WHAT YOU WILL DO: Please write out everything from "The attack on" down to "armed group al-Shabab." in the report on the Westgate sentencing again, swapping "upscale" for "luxury".

A court in Kenya sentenced two men to 18 years in prison for helping al-Shabab gunmen in a 2013 attack on Nairobi’s Westgate shopping mall that killed 67 people.
Mohamed Ahmed Abdi and Hussein Hassan Mustafa were sentenced to 18 years each for providing support to the assailants. Abdi was given an additional 15-year jail sentence for possession of materials promoting “terrorism”.
“This court has to pass a sentence … commensurate with the offence,” Chief Magistrate Francis Andayi told the two on Friday as they stood in a Nairobi courtroom.
He said the seven years the men spent on remand would be deducted from their sentences.
The attack on the upscale mall, a favourite of Kenya’s growing middle class and foreign workers, happened two years after the East African nation sent troops into Somalia following a series of kidnappings and raids on Kenyan soil by the armed group al-Shabab.
Al-Shabab has promised retribution for Kenya for sending troops to fight the group in Somalia since 2011.
Although there was no specific evidence the convicted pair had provided material help, the court was satisfied their communication with the attackers amounted to supporting the armed rampage, and justified the guilty verdict for conspiracy.
A third defendant, Liban Abdullah Omar, was acquitted in the trial, which concluded on October 7. He was abducted by a group of gunmen a day after being released from custody and his whereabouts is still unknown.
Kenyan authorities’ disorganised response to the Westgate attack deeply damaged the country’s reputation.

SOURCE DATA:
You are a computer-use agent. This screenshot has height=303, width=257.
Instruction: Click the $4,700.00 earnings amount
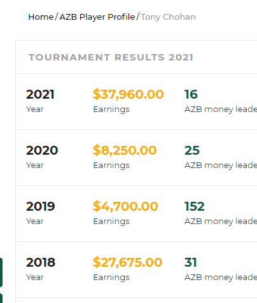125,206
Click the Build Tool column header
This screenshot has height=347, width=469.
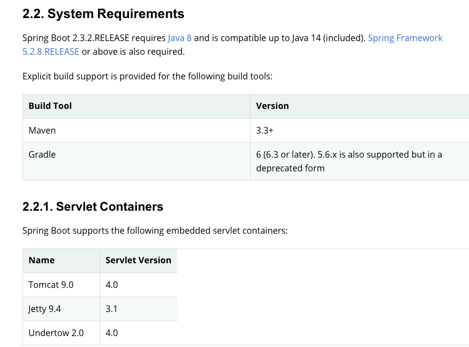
--
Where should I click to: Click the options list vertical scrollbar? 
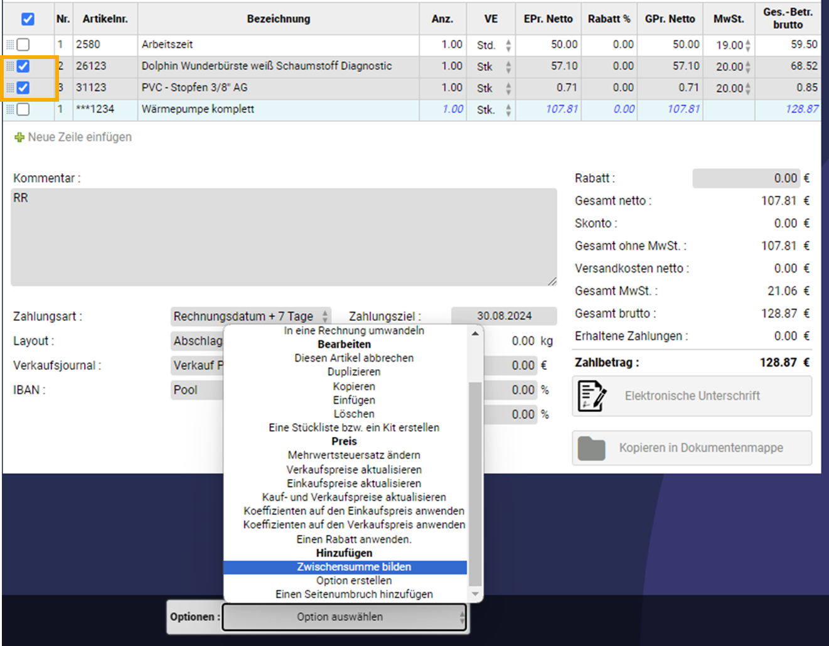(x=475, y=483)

SOLUTION BELOW:
The attack on the luxury mall, a favourite of Kenya’s growing middle class and foreign workers, happened two years after the East African nation sent troops into Somalia following a series of kidnappings and raids on Kenyan soil by the armed group al-Shabab.